• _CHALLENGE 1_
In the data partitioning guidance, what is each partition called in horizontal partitioning?

• _READING PASSAGE_
* Begin *
Data partitioning guidance

Azure Blob Storage

In many large-scale solutions, data is divided into partitions that can be managed and accessed separately. Partitioning can improve scalability, reduce contention, and optimize performance. It can also provide a mechanism for dividing data by usage pattern. For example, you can archive older data in cheaper data storage.

However, the partitioning strategy must be chosen carefully to maximize the benefits while minimizing adverse effects.

Note

In this article, the term partitioning means the process of physically dividing data into separate data stores. It is not the same as SQL Server table partitioning.

Why partition data?

  • Improve scalability. When you scale up a single database system, it will eventually reach a physical hardware limit. If you divide data across multiple partitions, each hosted on a separate server, you can scale out the system almost indefinitely.

  • Improve performance. Data access operations on each partition take place over a smaller volume of data. Correctly done, partitioning can make your system more efficient. Operations that affect more than one partition can run in parallel.

  • Improve security. In some cases, you can separate sensitive and nonsensitive data into different partitions and apply different security controls to the sensitive data.

  • Provide operational flexibility. Partitioning offers many opportunities for fine-tuning operations, maximizing administrative efficiency, and minimizing cost. For example, you can define different strategies for management, monitoring, backup and restore, and other administrative tasks based on the importance of the data in each partition.

  • Match the data store to the pattern of use. Partitioning allows each partition to be deployed on a different type of data store, based on cost and the built-in features that data store offers. For example, large binary data can be stored in blob storage, while more structured data can be held in a document database. See Choose the right data store.

  • Improve availability. Separating data across multiple servers avoids a single point of failure. If one instance fails, only the data in that partition is unavailable. Operations on other partitions can continue. For managed PaaS data stores, this consideration is less relevant, because these services are designed with built-in redundancy.

Designing partitions

There are three typical strategies for partitioning data:

  • Horizontal partitioning (often called sharding). In this strategy, each partition is a separate data store, but all partitions have the same schema. Each partition is known as a shard and holds a specific subset of the data, such as all the orders for a specific set of customers.

  • Vertical partitioning. In this strategy, each partition holds a subset of the fields for items in the data store. The fields are divided according to their pattern of use. For example, frequently accessed fields might be placed in one vertical partition and less frequently accessed fields in another.

  • Functional partitioning. In this strategy, data is aggregated according to how it is used by each bounded context in the system. For example, an e-commerce system might store invoice data in one partition and product inventory data in another.

These strategies can be combined, and we recommend that you consider them all when you design a partitioning scheme. For example, you might divide data into shards and then use vertical partitioning to further subdivide the data in each shard.

Horizontal partitioning (sharding)

Figure 1 shows horizontal partitioning or sharding. In this example, product inventory data is divided into shards based on the product key. Each shard holds the data for a contiguous range of shard keys (A-G and H-Z), organized alphabetically. Sharding spreads the load over more computers, which reduces contention and improves performance.

Horizontally partitioning (sharding) data based on a partition key

Figure 1 - Horizontally partitioning (sharding) data based on a partition key.

The most important factor is the choice of a sharding key. It can be difficult to change the key after the system is in operation. The key must ensure that data is partitioned to spread the workload as evenly as possible across the shards.
* End *
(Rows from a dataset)
* Begin *
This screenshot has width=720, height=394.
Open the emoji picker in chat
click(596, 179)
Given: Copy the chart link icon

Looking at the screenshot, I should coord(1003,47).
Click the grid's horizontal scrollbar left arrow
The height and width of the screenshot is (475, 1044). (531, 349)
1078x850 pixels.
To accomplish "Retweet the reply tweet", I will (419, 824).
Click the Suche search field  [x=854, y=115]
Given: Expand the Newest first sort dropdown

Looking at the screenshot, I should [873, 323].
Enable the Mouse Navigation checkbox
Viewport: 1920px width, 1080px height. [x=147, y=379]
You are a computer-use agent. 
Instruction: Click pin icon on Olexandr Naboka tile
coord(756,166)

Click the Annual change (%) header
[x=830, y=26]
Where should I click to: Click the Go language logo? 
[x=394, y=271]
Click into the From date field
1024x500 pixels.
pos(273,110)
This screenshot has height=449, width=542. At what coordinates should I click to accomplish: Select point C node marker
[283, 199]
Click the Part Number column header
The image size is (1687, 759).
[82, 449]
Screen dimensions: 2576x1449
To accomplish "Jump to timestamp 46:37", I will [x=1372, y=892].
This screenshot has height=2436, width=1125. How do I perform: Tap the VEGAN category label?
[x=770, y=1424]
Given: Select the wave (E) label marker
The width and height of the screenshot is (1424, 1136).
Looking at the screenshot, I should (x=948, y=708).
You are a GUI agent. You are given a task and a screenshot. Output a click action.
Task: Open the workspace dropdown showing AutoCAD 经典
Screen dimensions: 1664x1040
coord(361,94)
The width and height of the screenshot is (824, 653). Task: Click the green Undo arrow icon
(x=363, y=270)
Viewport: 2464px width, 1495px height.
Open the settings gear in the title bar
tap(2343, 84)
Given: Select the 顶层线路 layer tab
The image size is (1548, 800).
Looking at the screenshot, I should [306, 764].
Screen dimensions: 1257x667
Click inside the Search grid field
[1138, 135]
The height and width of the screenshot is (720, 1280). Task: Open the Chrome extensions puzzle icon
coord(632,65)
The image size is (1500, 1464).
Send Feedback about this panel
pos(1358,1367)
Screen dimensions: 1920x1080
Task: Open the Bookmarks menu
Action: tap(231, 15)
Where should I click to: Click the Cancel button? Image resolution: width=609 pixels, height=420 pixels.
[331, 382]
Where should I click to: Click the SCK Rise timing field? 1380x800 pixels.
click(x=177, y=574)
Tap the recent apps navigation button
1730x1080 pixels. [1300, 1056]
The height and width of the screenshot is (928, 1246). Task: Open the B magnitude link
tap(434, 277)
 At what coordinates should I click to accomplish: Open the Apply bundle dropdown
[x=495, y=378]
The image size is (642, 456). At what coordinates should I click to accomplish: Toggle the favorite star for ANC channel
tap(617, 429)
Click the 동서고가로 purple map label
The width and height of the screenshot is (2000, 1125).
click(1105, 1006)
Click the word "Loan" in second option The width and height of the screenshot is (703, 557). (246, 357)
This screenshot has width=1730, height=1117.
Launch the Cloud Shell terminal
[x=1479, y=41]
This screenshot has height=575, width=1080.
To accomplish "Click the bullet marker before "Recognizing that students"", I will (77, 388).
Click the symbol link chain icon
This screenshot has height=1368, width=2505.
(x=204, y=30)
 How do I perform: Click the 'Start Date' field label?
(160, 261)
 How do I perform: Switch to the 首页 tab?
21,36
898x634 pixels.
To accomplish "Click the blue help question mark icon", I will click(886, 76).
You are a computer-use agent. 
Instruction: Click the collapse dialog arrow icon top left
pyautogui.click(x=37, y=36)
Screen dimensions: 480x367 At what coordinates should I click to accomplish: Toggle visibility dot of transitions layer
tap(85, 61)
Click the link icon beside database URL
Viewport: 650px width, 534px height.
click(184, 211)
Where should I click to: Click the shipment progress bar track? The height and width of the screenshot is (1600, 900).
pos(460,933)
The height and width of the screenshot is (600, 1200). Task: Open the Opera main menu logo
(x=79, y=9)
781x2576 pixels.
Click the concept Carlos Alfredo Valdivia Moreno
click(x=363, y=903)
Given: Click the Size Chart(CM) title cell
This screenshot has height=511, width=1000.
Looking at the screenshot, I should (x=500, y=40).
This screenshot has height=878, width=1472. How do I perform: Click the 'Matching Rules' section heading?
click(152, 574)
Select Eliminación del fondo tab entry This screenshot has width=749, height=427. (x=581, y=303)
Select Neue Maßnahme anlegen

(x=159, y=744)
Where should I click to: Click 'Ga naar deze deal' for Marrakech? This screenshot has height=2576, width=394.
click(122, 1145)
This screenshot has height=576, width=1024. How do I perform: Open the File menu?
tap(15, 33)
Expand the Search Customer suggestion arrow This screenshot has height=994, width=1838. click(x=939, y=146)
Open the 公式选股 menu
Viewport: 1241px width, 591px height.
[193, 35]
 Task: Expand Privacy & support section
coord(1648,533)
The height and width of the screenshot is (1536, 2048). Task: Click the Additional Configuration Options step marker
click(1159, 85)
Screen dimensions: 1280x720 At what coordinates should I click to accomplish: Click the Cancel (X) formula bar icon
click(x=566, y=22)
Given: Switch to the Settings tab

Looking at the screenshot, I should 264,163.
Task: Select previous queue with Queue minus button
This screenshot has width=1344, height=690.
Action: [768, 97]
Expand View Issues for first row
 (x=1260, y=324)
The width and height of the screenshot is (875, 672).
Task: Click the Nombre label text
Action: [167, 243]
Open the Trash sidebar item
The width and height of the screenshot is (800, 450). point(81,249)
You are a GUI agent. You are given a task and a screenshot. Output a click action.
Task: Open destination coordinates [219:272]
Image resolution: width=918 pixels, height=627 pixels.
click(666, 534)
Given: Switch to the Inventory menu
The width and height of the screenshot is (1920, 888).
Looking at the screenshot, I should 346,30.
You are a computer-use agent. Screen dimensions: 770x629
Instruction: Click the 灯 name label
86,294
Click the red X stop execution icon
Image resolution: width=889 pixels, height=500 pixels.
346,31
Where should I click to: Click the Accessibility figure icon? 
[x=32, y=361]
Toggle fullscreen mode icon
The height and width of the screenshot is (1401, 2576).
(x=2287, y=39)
* End *
• _CHALLENGE 2_
Output everything in the entries from the line containing "The image size is (1500, 1464)." down to the line containing "click(x=177, y=574)", both of those lines included, copied without any change.

• _FINAL RESULT 1_
A shard.

• _FINAL RESULT 2_
The image size is (1500, 1464).
Send Feedback about this panel
pos(1358,1367)
Screen dimensions: 1920x1080
Task: Open the Bookmarks menu
Action: tap(231, 15)
Where should I click to: Click the Cancel button? Image resolution: width=609 pixels, height=420 pixels.
[331, 382]
Where should I click to: Click the SCK Rise timing field? 1380x800 pixels.
click(x=177, y=574)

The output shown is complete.